Right To Bare...Arms
Woe are the students at UMCP who were looking forward to some, err, "cinema:"
Tickets were selling fast for Saturday night's showing of a "XXX blockbuster" at the University of Maryland's student union. (Pirates! Skeletons! An orgy of belly dancers!) Then, like a douse of cold water, the state Senate stepped in. During debate yesterday over the state budget -- an exercise usually devoid of sex appeal -- a conservative senator drew his colleagues' attention to the scheduled showing of "Pirates II: Stagnetti's Revenge," a hard-core porn film, at the state's flagship university. The award-winning sequel is almost 2 1/2 hours' worth of, uh, swashbuckling. The cast is full of actors whose names are registered trademarks.

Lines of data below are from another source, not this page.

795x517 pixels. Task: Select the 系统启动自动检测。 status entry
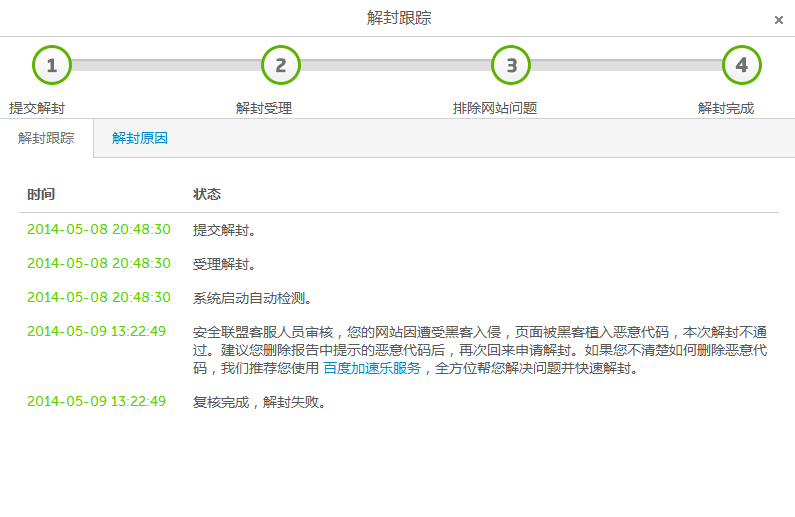click(x=253, y=298)
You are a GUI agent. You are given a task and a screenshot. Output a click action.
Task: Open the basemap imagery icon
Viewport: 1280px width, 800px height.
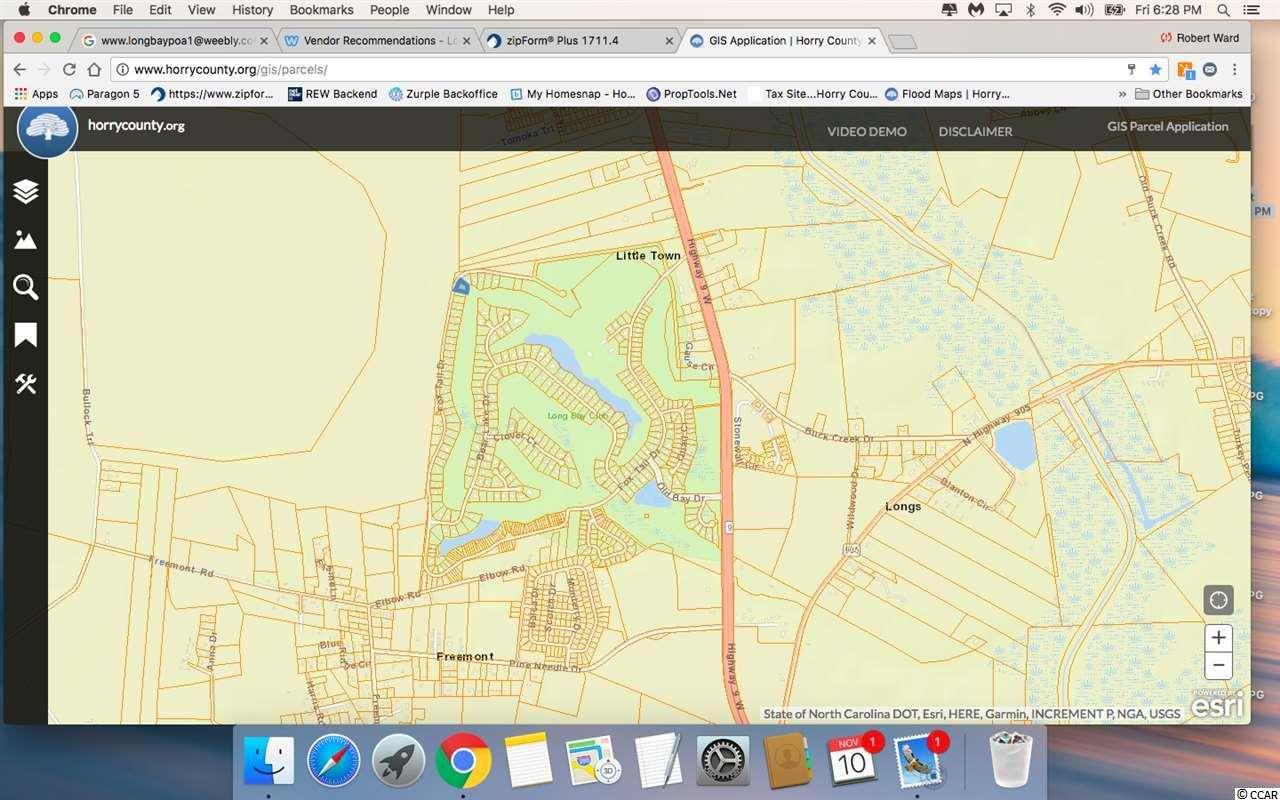[26, 239]
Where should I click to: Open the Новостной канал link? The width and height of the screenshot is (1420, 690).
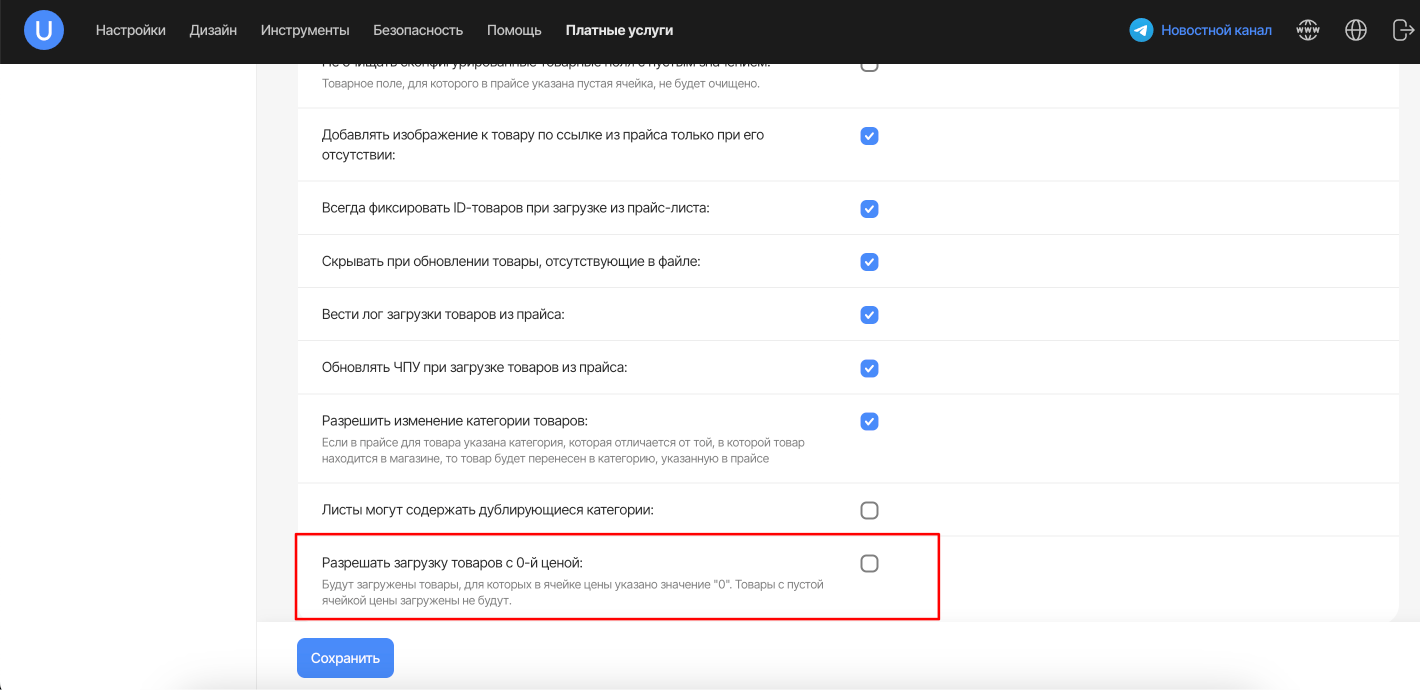(x=1216, y=31)
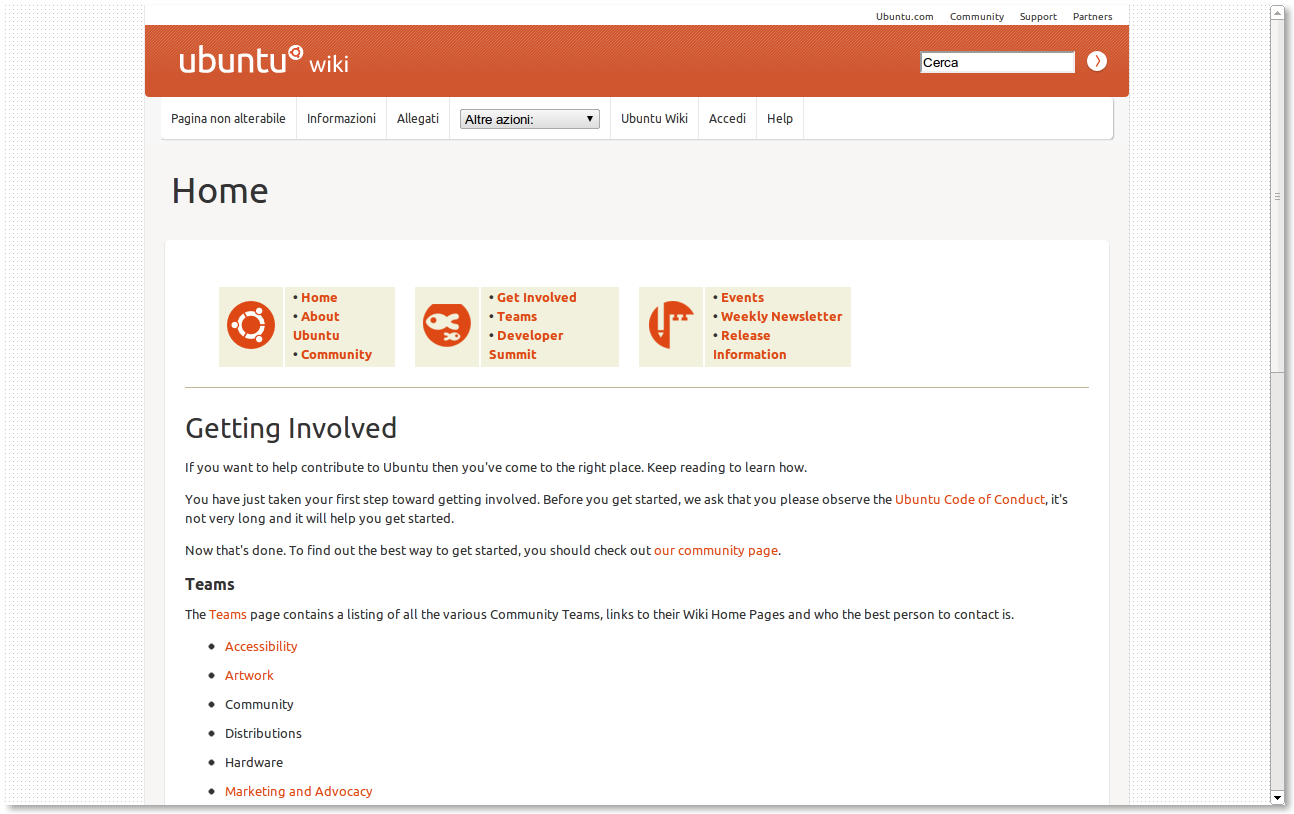
Task: Visit the Marketing and Advocacy link
Action: tap(298, 791)
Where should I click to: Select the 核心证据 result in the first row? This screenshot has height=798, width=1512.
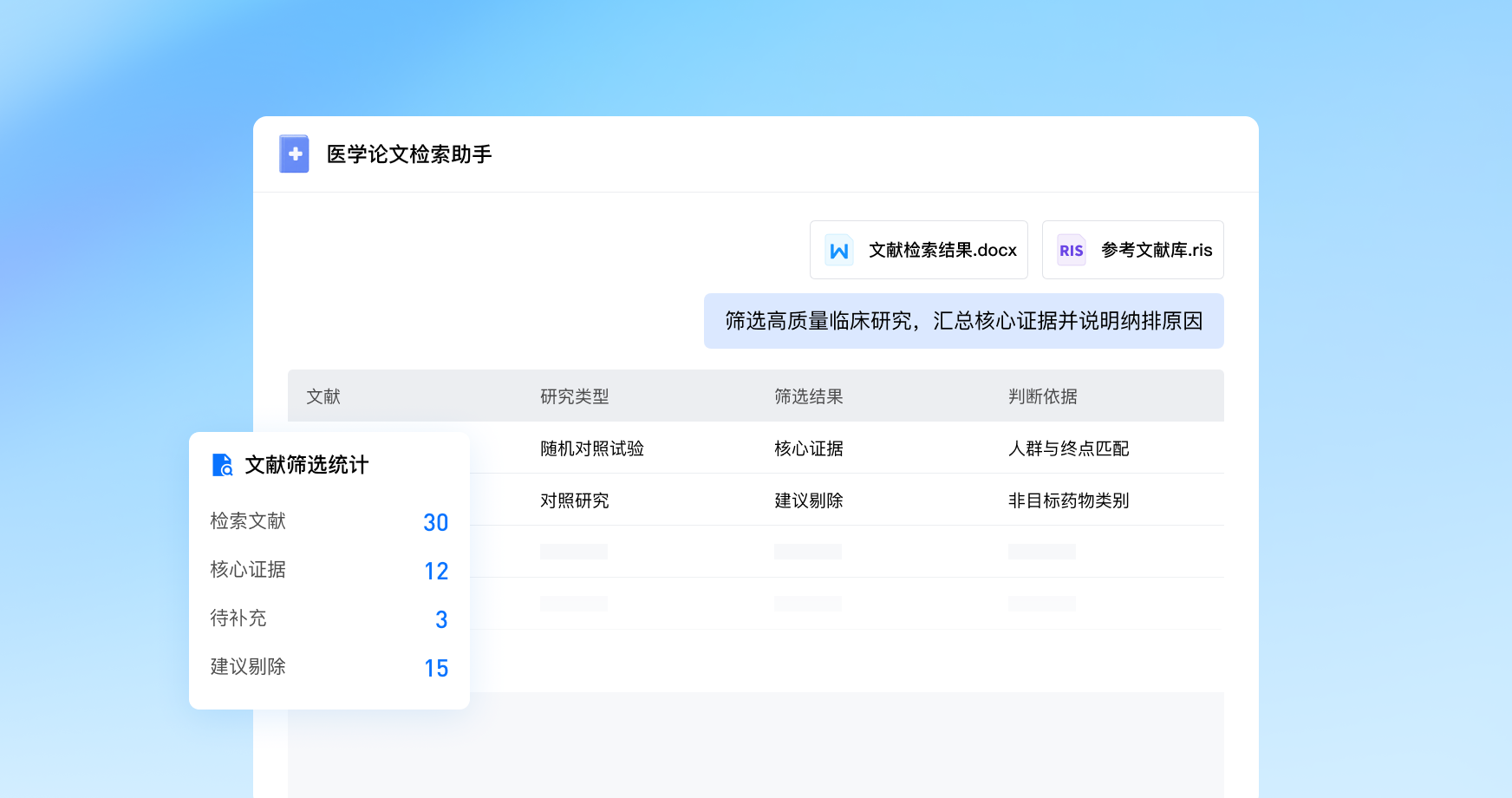tap(809, 448)
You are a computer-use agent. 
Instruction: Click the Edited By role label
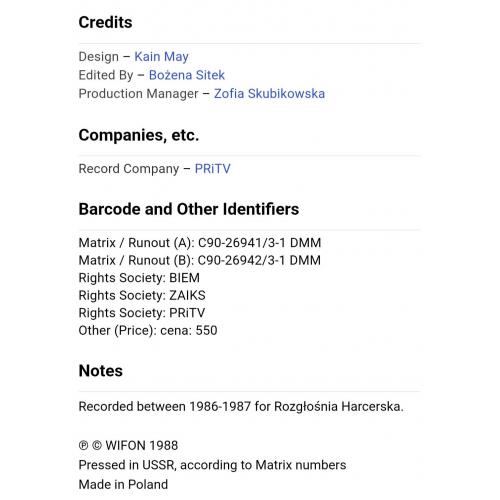pyautogui.click(x=106, y=75)
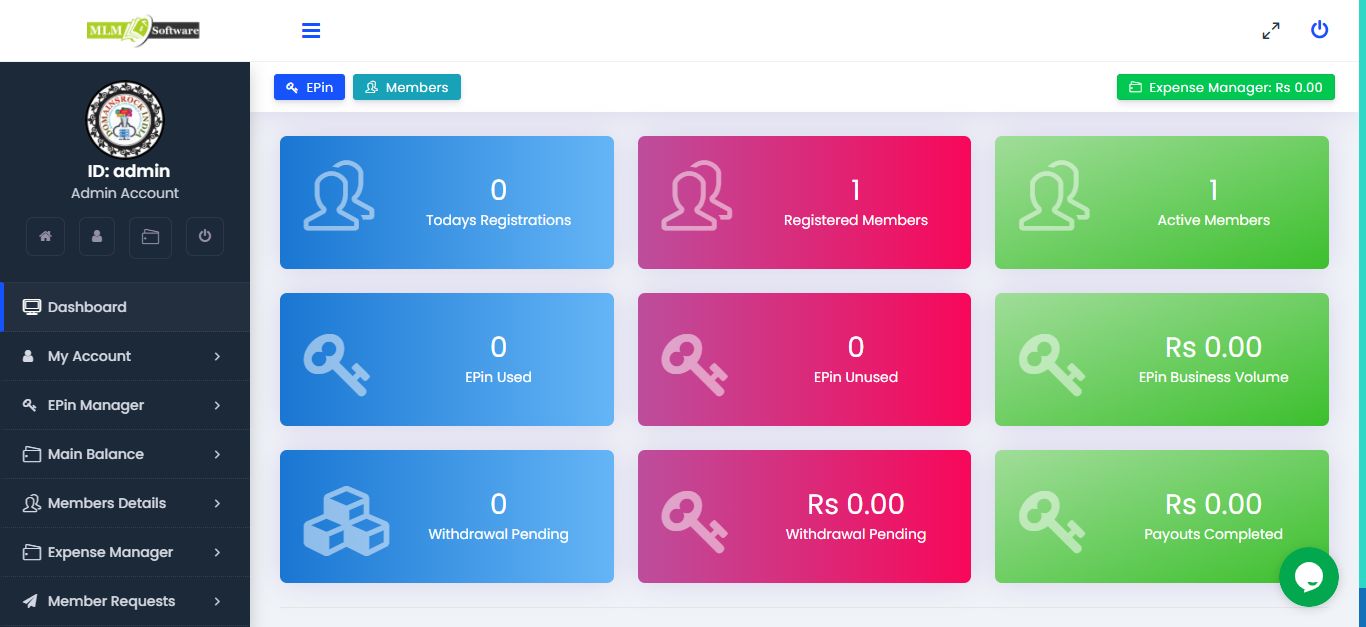The image size is (1366, 627).
Task: Click the wallet icon under Admin Account
Action: click(x=151, y=237)
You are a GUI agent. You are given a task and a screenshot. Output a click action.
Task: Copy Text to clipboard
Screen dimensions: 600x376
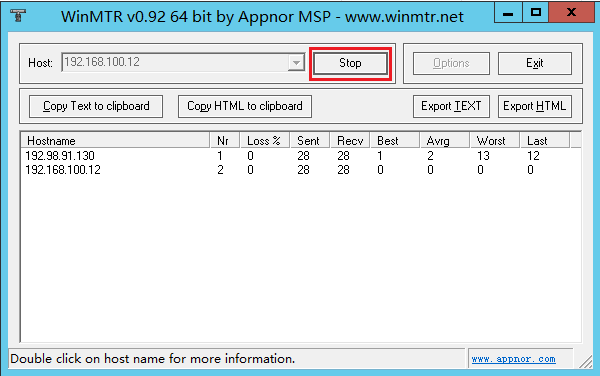96,106
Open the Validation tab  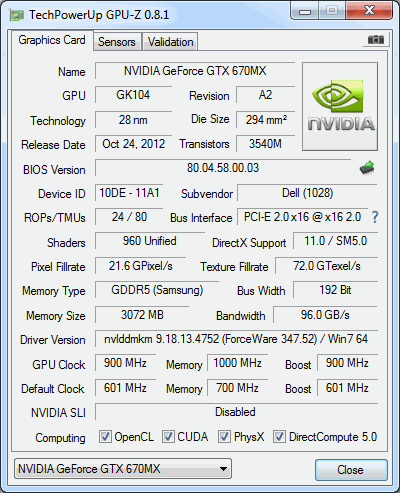pyautogui.click(x=170, y=42)
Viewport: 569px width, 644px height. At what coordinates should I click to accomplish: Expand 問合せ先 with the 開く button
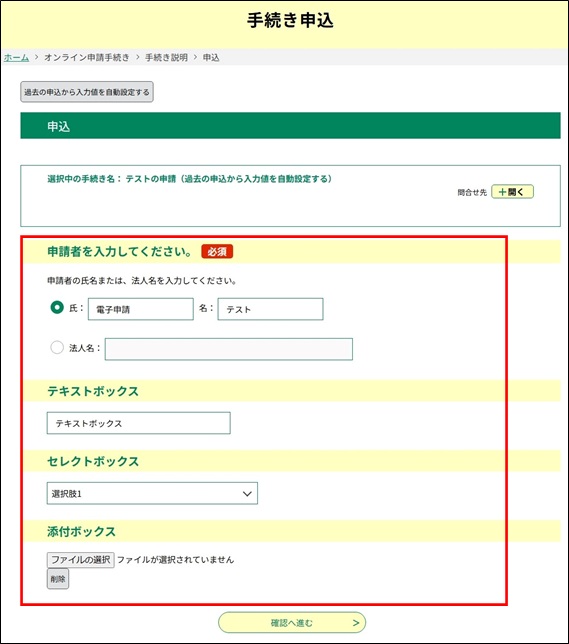point(512,192)
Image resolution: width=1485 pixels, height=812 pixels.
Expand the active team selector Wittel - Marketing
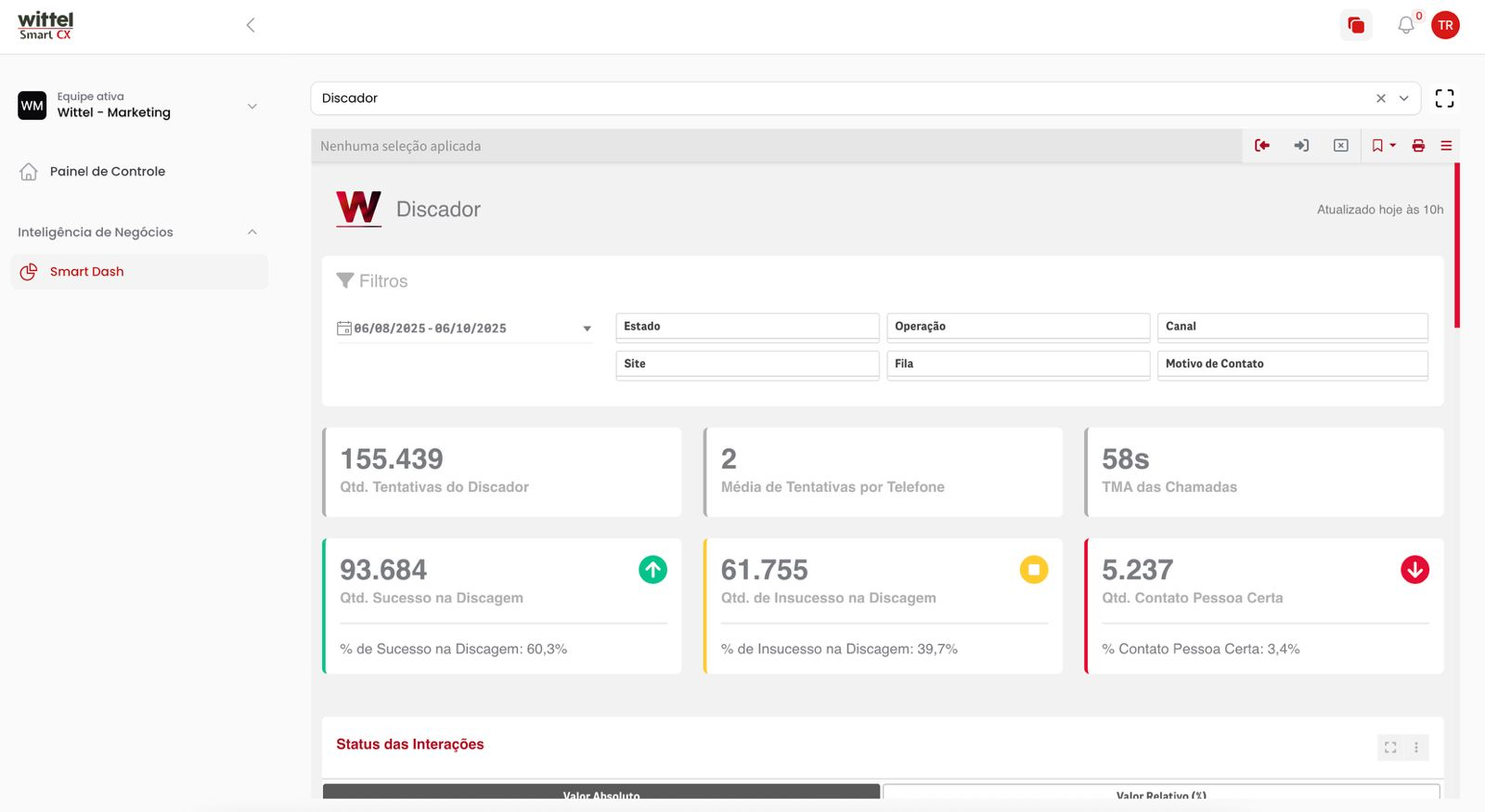click(x=252, y=106)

The film is full of special effects (to say the least). Legislators were not impressed. Sen. Andrew P. Harris (R-Baltimore County) called it "shocking" and offered a budget amendment: Any public university that allowed the screening of a triple-X film would forfeit state funding -- about $424 million next year in U-Md.'s case.An interesting proposal, considering that there were no state funds involved in putting this movie out in the Hoff Theater; it was student activities fees. So basically, some nutball state congressman wants to cuts state funding to UMCP for showing a movie the students themselves paid for. In fact, the student/student groups against the film don't even agree with Sen. Harris' tactics. Liz Ciavolino, from Feminism Without Borders: "I really don't think the state should bully us around with their budget power." Aaron Titus of the Maryland Coalition Against Pornography: "The University of Maryland should be responding to the power of ideas, not the power of the purse." Of course if Harris had bothered to do some checking, he would have learned that:
The screening would not have been the school's porn premiere. In the 1980s or '90s, Cunningham said, there was a soft-core series called "Take It Off at the Hoff." Several years ago, "Deep Throat" was shown to a sellout crowd, with few complaints. More recently, some doctoral candidates held a film series looking at ways that Elizabethan plays have been referenced in hard-core movies. They called it "Shakesporn."Oh, and the money quote goes to Titus:
"I would challenge the university to conduct a thorough inquiry into the harms of pornography."Now that's a committee that wouldn't be hard to fill (damn puns).